I can see that much of this must have been conceived as like Gravity on a mega wrap-around screen with multiple speakers on every side and above the viewer, possibly in 3D if that concept hasn’t entirely died. But it’s starting out on TV. I will avoid the one huge plot spoiler by being very careful how I describe it. It’s all SFX.
The plot is thin and short. I could write it as a short story on a few pages of A4 without missing anything.
It’s 2049. A moon of Jupiter has been discovered which has underfloor heating (volcanic). Jupiter has 79 moons, sixty three of them less than 10 km in diameter, but a few big ones with dramatic names, but this is plain K-23.
This one seems to be habitable as we see it with amber waves of grainand the air is described as crisp and no one is wearing space helmets, not even masks, so we assume the pandemic has died out before 2049. I’m sure they later describe it as a ‘planet’ which it is not. A spaceship with a crew of five is departing to return to Earth. A transport heading there is mentioned.
Back on earth, an apocalyptic event has engulfed humanity. An insane US president with access to the nuclear codes springs to mind here in January 2020. By the map, we’re up on Baffin Island in the Arctic, where everyone is being evacuated from a base of some astronomical sort. One woman is looking for her child, Anna, who is lost, but is told she was on an earlier transport. this is one great big huge RED HERRING, by the way.
Augustine (George Clooney) elects to stay. He is having chemo and vomiting a lot and knows he is terminal. It’s cold and snowy as one might expect on Baffin Island. Amidst the snow he finds a small girl, about 7 or 8 who is mute. She draws a picture, her name is Iris. In between throwing up, Augustine tries to contact spaceships. He realises his satellite dish thingie is too weak and decides to traverse ice, snow, blizzards and wolves to a bigger satellite dish thingie. Perhaps it has a 60 watt bulb instead of a 40 watt bulb. It’s in a valley, not ideal for a signal, I’d’ve thought. He goes with the girl. They find a Norwegian flagged portakabin and stay there. Have they trekked right across the pole? It seems unlikely. The ice breaks up. Augustine falls through and in spite of being terminally ill swims about under the ice, and escapes.

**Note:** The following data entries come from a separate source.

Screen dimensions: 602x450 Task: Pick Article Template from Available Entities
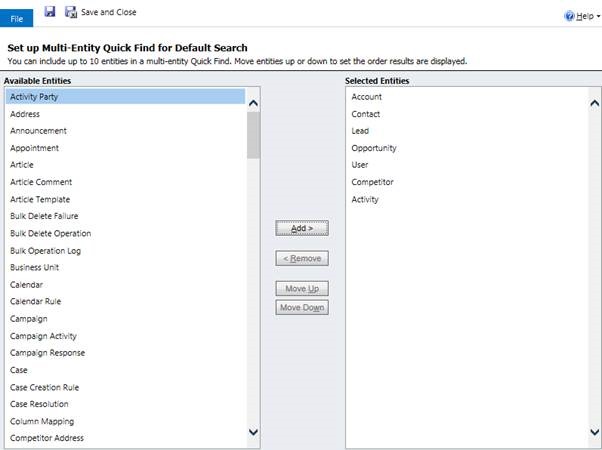(41, 199)
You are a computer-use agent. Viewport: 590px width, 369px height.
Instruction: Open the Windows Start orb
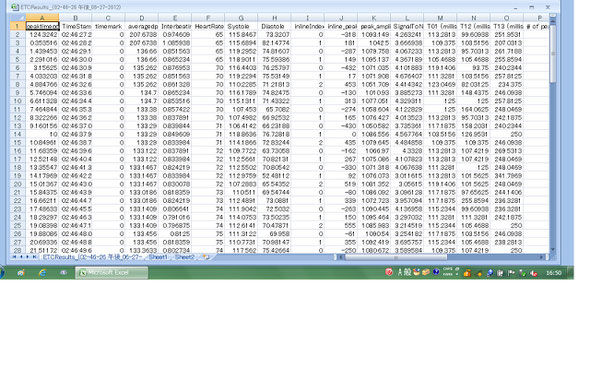(2, 272)
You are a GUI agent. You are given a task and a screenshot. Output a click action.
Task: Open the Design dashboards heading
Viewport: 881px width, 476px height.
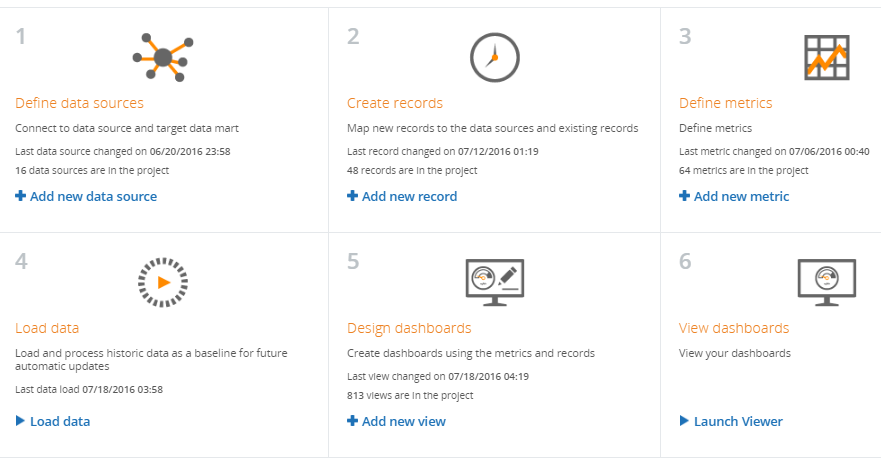(409, 328)
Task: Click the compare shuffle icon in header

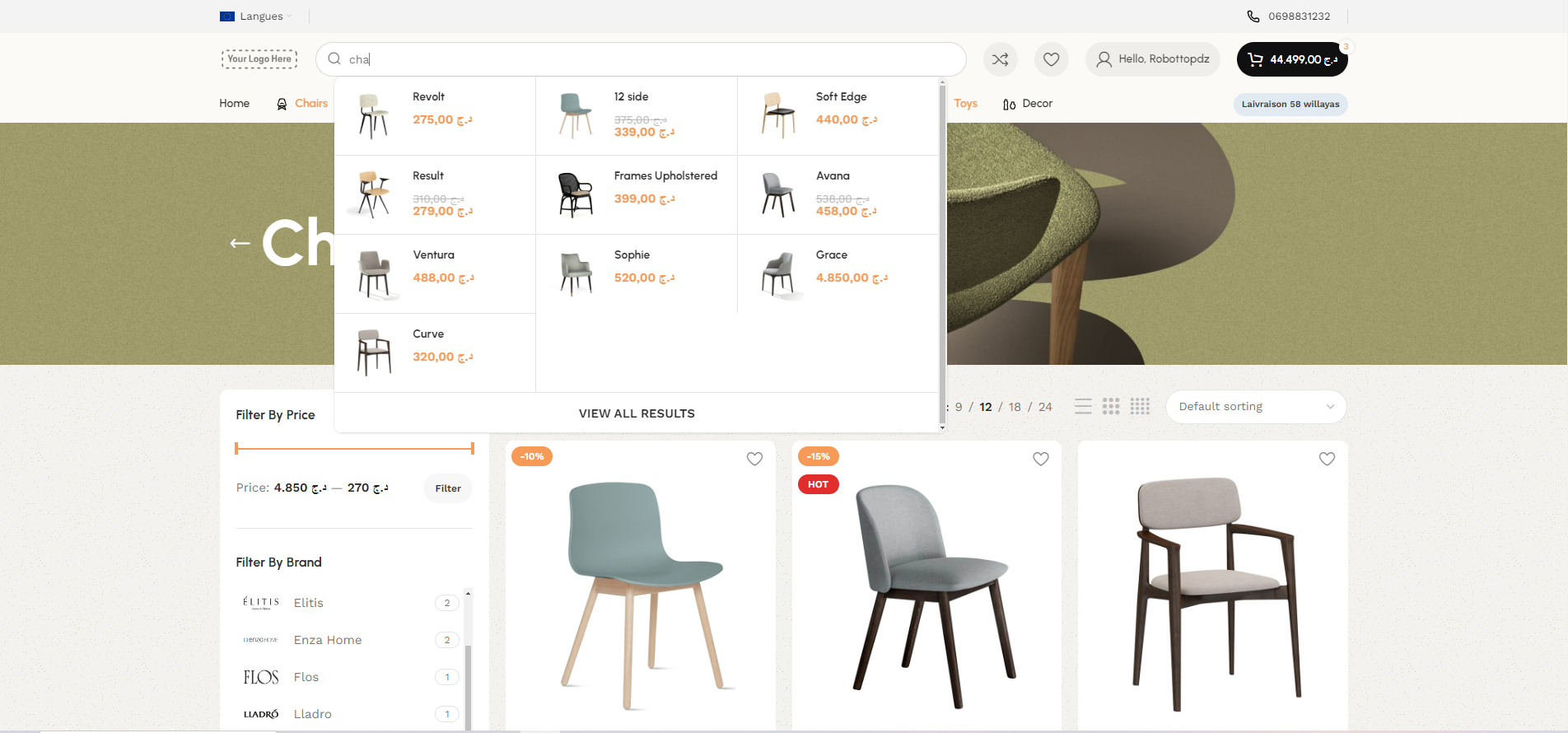Action: point(1000,59)
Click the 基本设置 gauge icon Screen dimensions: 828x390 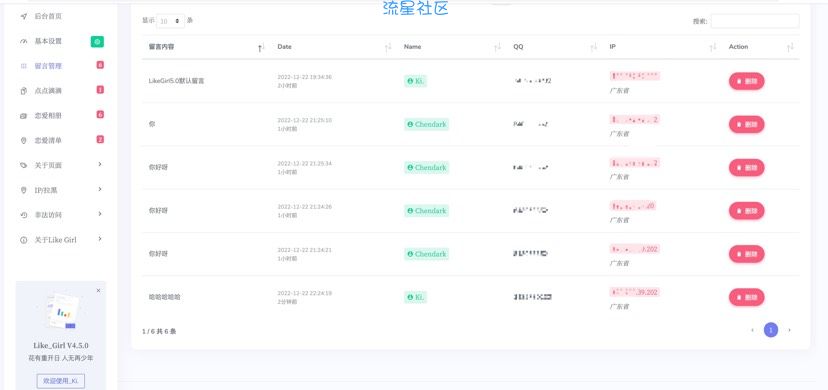[23, 42]
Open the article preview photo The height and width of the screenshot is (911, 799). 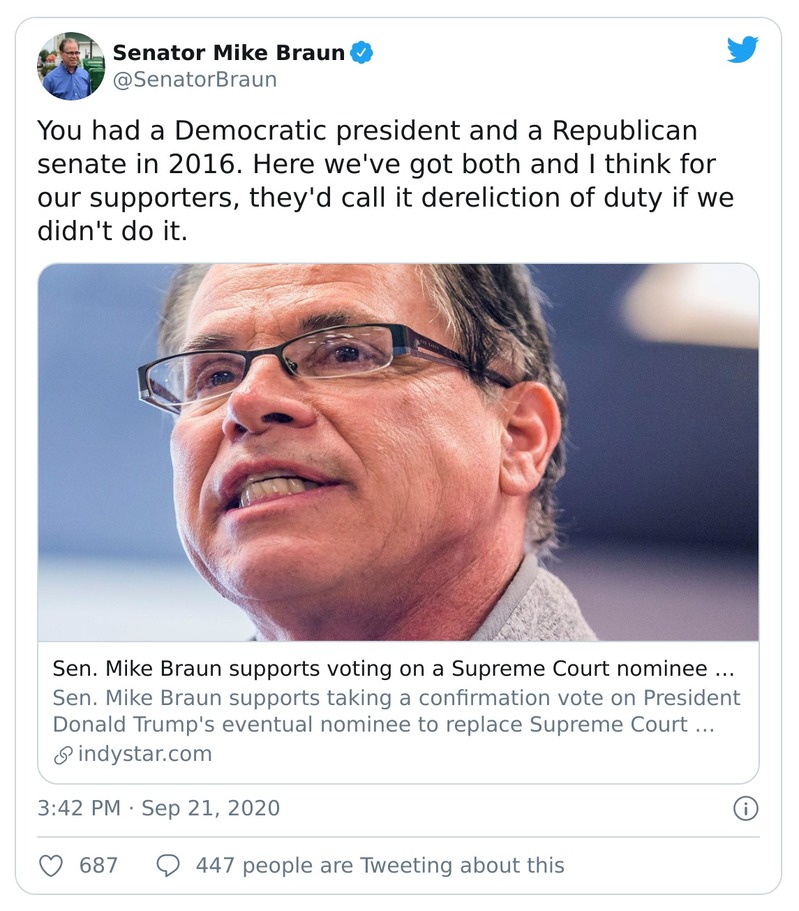(x=398, y=452)
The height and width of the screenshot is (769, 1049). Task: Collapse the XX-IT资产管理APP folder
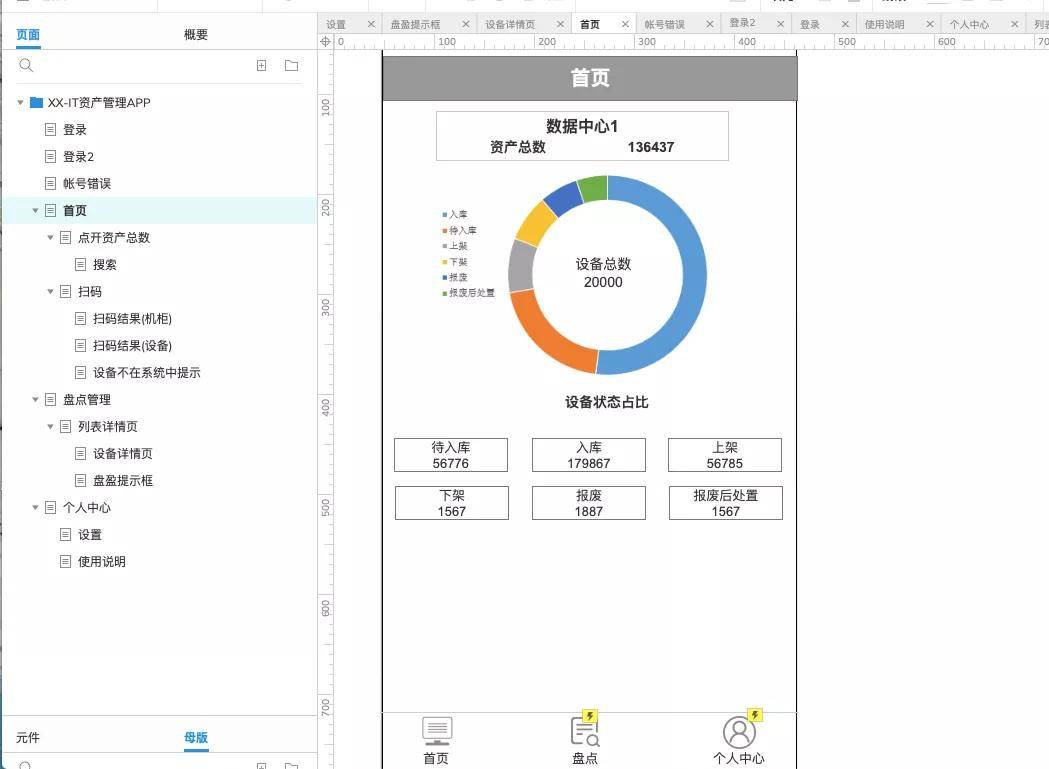click(21, 102)
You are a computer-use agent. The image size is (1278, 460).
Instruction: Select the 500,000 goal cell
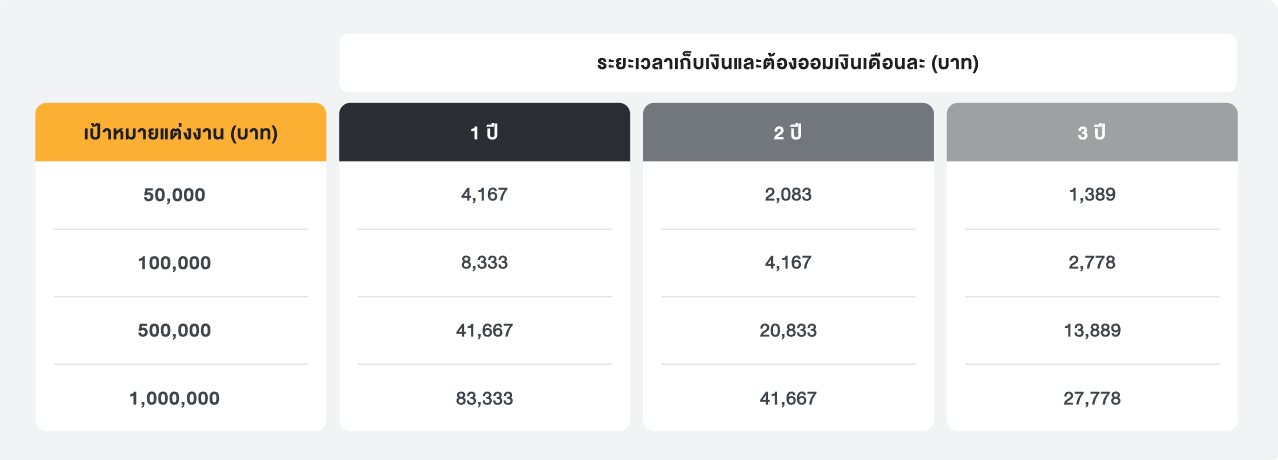(174, 330)
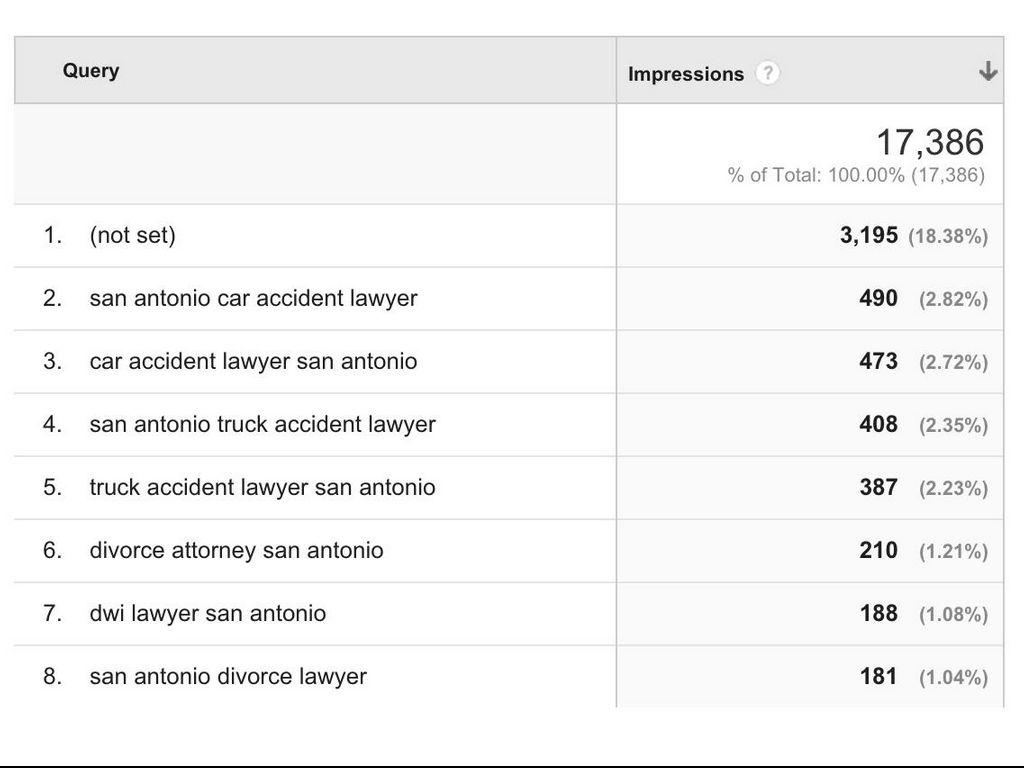This screenshot has width=1024, height=768.
Task: Click the 181 impressions cell
Action: [x=878, y=676]

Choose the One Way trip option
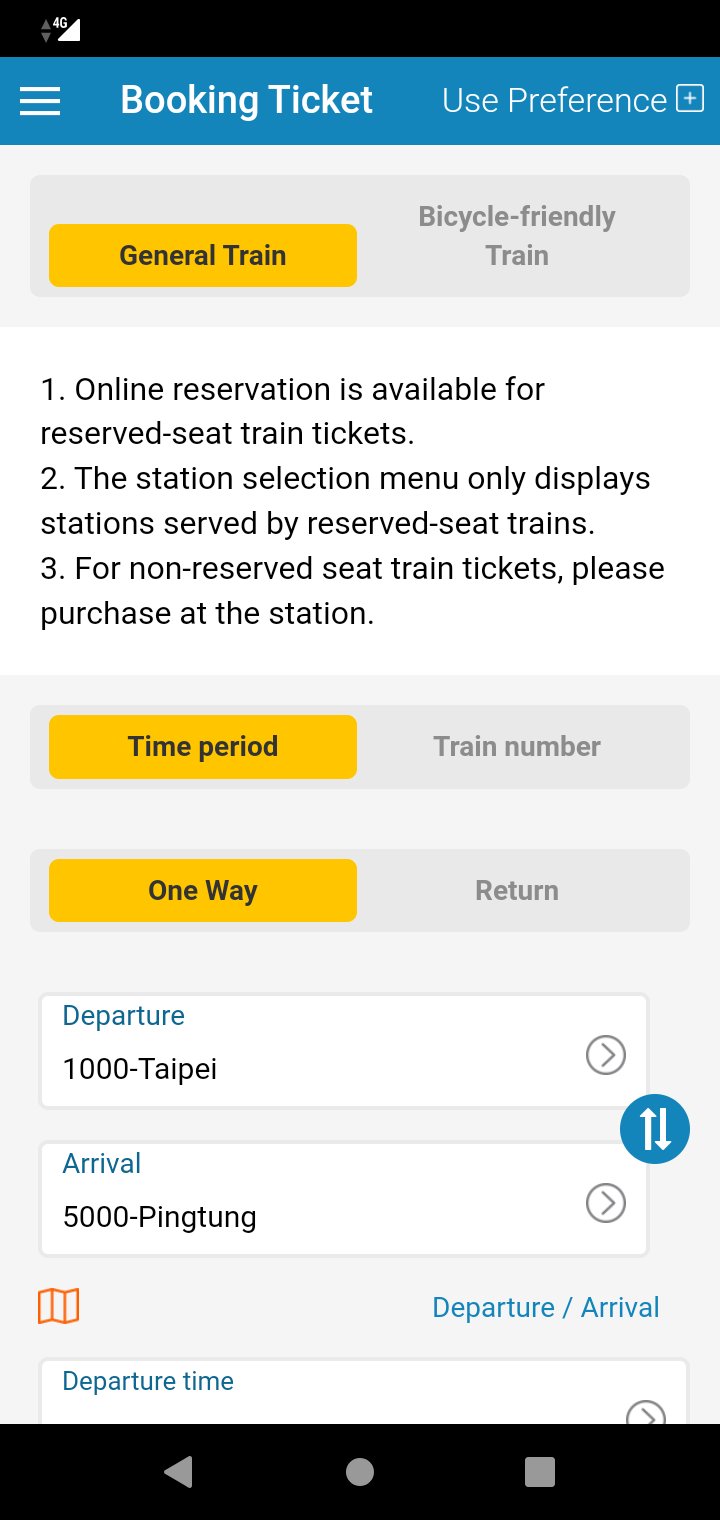click(203, 891)
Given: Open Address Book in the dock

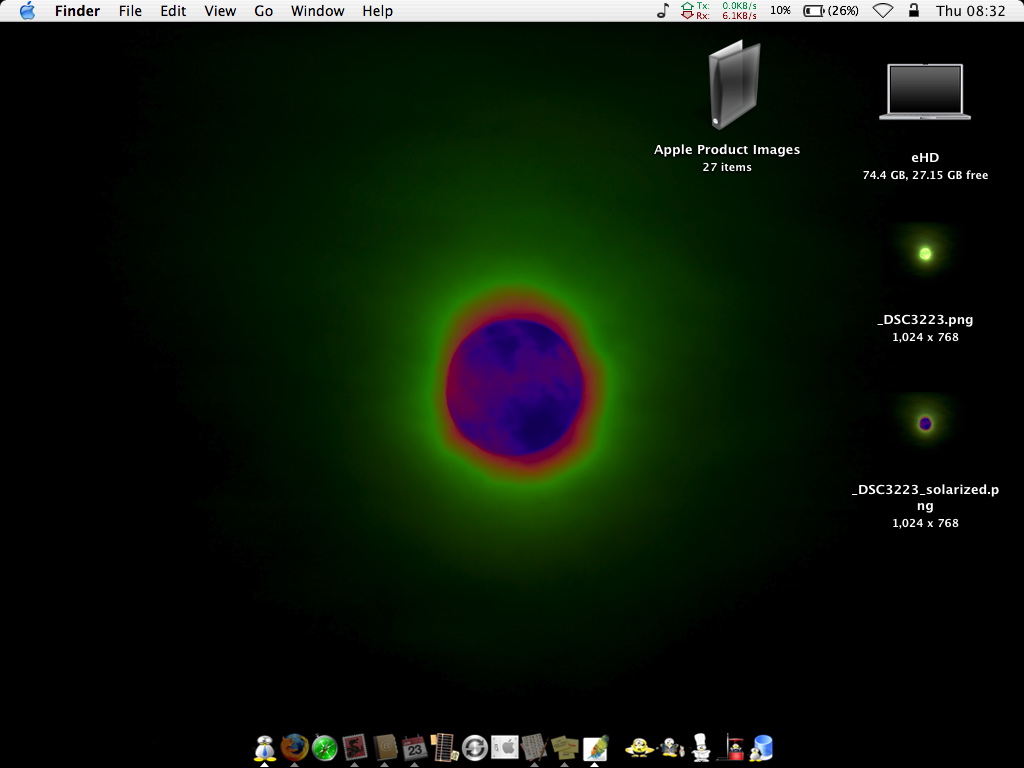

You’d think being sodden from head to foot with Arctic water might make him feel poorly (or dead) but he trudges on, beard and moustache ice-encrusted.
Meanwhile, out in space … It’s a cleverish sort of spaceship. A crew of only five. No streamlining at all, just bits sticking out in all directions, given there is no air resistance in space. Exterior control panels are exposed. Some bits of cladding look soft. They get to planets (or moons) using a Space Shuttle looking shuttle.
Sully (the great Felicity Jones … the reason we watched it) is pregnant with Ade’s baby. Apparently so was Felicity Jones in real life during filming. There is a very, very long sequence … the Gravity bit … where they hit a meteorite shower (never seen that before in a space movie) and have to go outside to do repairs as they do in all space movies. Inevitably there is an accident. A nasty one.
They manage to contact Augustine who tells them Earth is totally buggered between pukes. Trumped, we might be saying in 2049. Any more would be plot spoiling.

Sorry. Felicity Jones as Sully, David Oyelowo as Ade
Is it any good? Not really. The science is not credible much above Star Trek 1967 levels. The ending was one I’d guessed. I bet those space scenes look impressive on a big screen, but the music continually leads your reaction rather than supporting your reaction. Always a bad idea. The SFX team credits go on for about a metre or more of close-typed IMDB credits. It must have cost a lot.
Put it simply. It’s George Clooney, Felicity Jones and David Oyewelo. You don’t have to go to the multiplex, park the car, pay £12 and have someone eating popcorn and slurping fizzy drinks behind you. In that way, it’s a bargain.